Passage provided

Entering the square: late May
In the famous main square in central Barcelona which stands at the head of the even more famous las Ramblas, we have a site of protest tonight – called spontaneously a few hours earlier. The crowd is small but determined. A general assembly has been called and has been going on goes on for hours. Some have gathered to sit in the middle of the square, the self-proclaimed mediators, the chairpeople. I am sure they would balk at the very title “chairpeople” with all its bureaucratic, corporate connotations. They do a good job of mediating, giving a microphone (with speakers so that the protests can be heard throughout the square) to anyone who puts their hand up long enough, wanting to speak.
The crowd has an instinct for direct democracy. At one point a young boy who has spoken before wrenches the microphone from the facilitator to sounds of discontent from the listening crowd. Instead of capitulating, he continues, begging the crowd with just his hand movements to let him speak. He seems to enjoy the attention. Those sitting in the crowd and lending their ears, however, take them back if they are bored or feel the speaker is repeating themselves. To indicate this desire to ‘move on’, they put both hands up in the air then move them – one hand rapidly following the other in a circular movement, like parents who sing songs to their children about the wheels on the bus going round and round. There is a tendency not to clap when a good point is made but to move one hand silently in approval. The best way to describe this movement is like a slowed down short burst of jazz hand. But sometimes applause is necessary: and the crowd know this. When a speaker speaks their heart out, they are rewarded with loud clapping.
Every decision is taken by the group. Sometimes this painstaking nitpicking, and the adherence to ‘voting’ for every little thing is tedious. Maybe they are deliberately overdoing the democratic content of this protest because of why we are here: the bankers, the politicians, the corruption, the unease, the social divide, which has settled over the city, the country, the whole of Europe, the world, like a fog. Democracy like this basic empowerment has no part in the vocabulary of politicians who represent us in liberal parliaments.

Written problem 1
In the passage on the Barcelona protest, how do the listeners signal that they want a speaker to move on?
Written problem 2
Reproduce the passage on the Barcelona protest word for word, beginning at the words "Entering the square: late" and stopping after the words "wanting to speak.".

Records
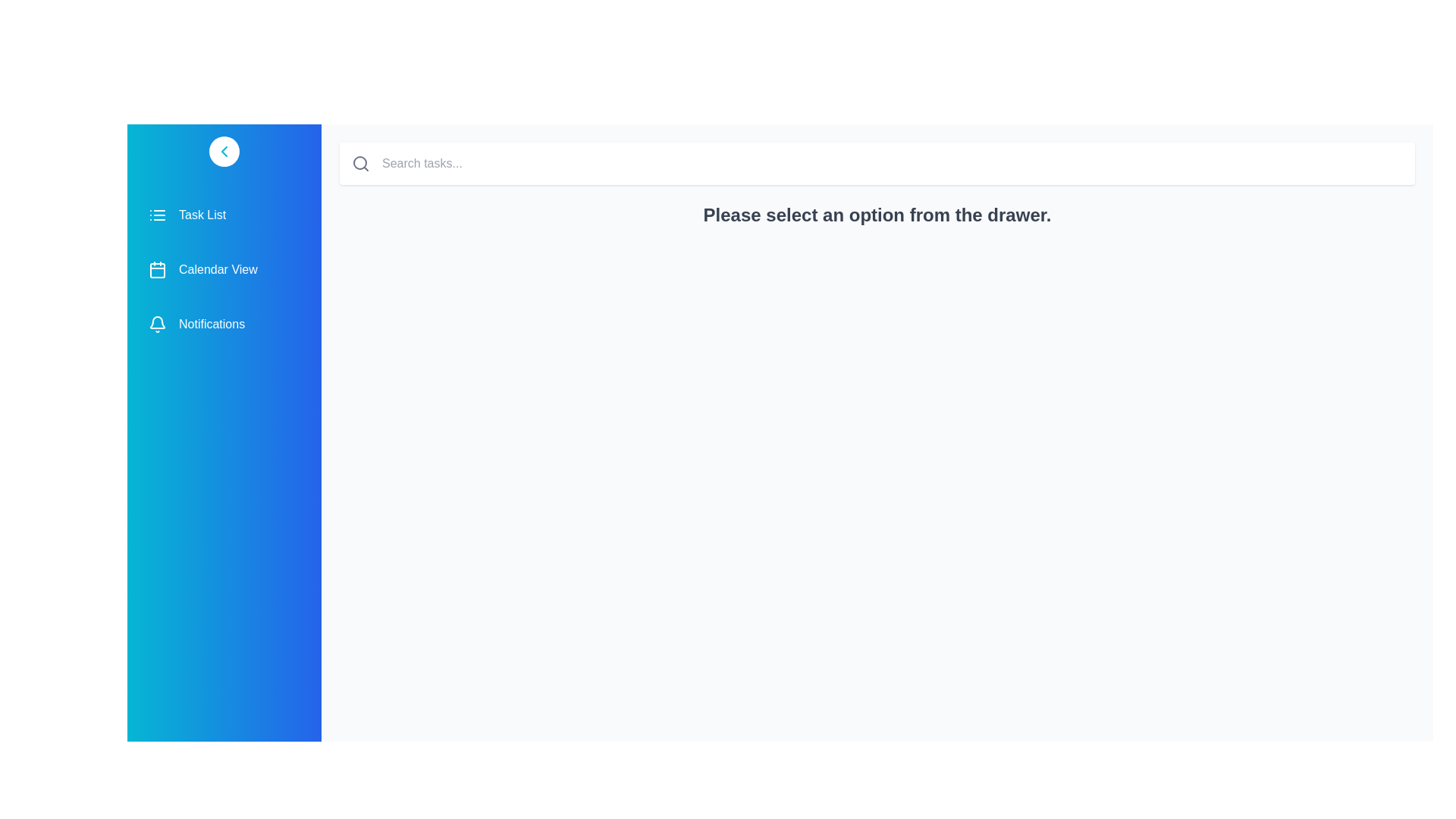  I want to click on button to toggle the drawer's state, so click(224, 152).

...

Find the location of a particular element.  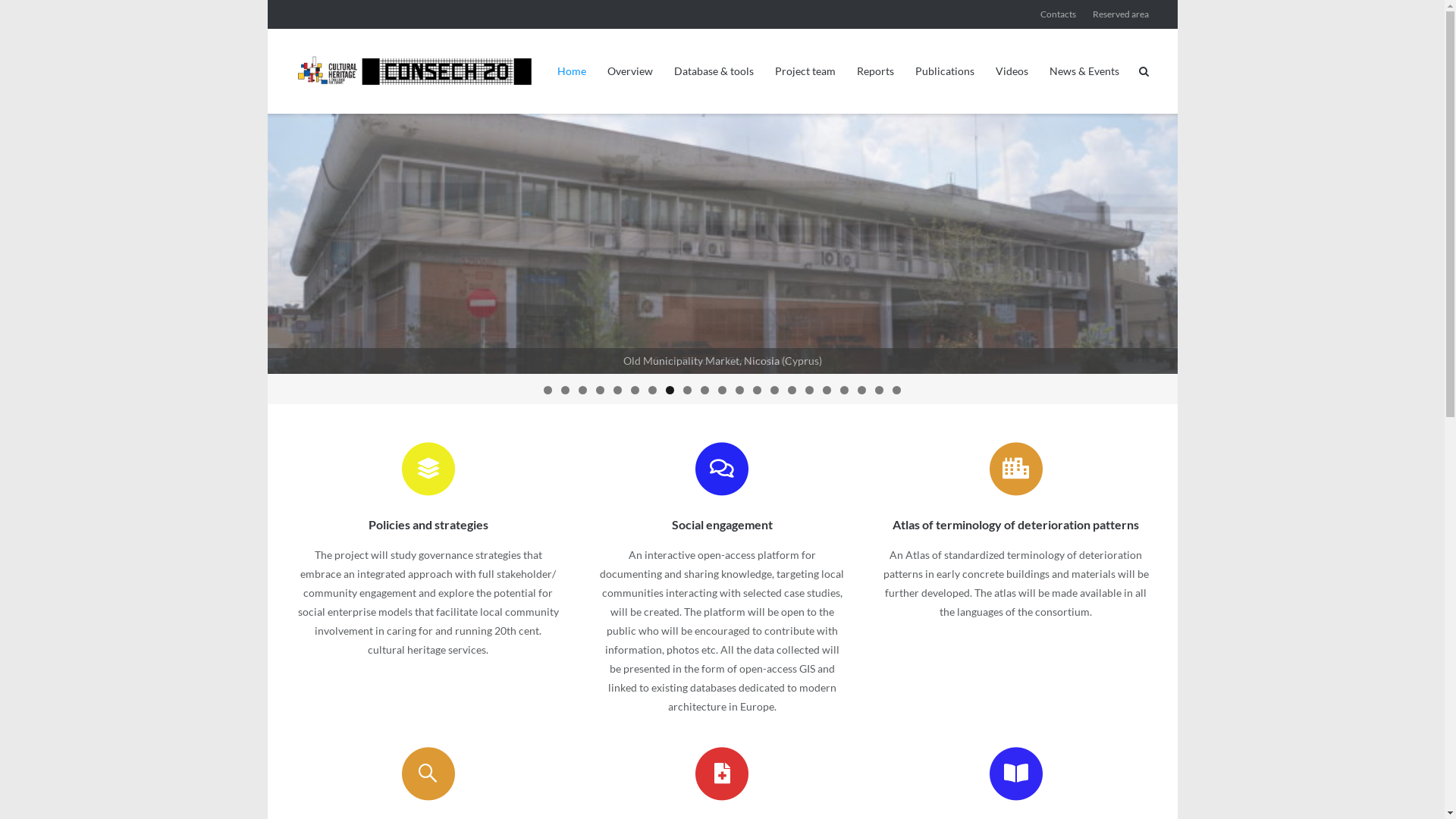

Complete answer 1
They put both hands up in the air and move them rapidly, one following the other, in a circular movement.

Complete answer 2
Entering the square: late May
In the famous main square in central Barcelona which stands at the head of the even more famous las Ramblas, we have a site of protest tonight – called spontaneously a few hours earlier. The crowd is small but determined. A general assembly has been called and has been going on goes on for hours. Some have gathered to sit in the middle of the square, the self-proclaimed mediators, the chairpeople. I am sure they would balk at the very title “chairpeople” with all its bureaucratic, corporate connotations. They do a good job of mediating, giving a microphone (with speakers so that the protests can be heard throughout the square) to anyone who puts their hand up long enough, wanting to speak.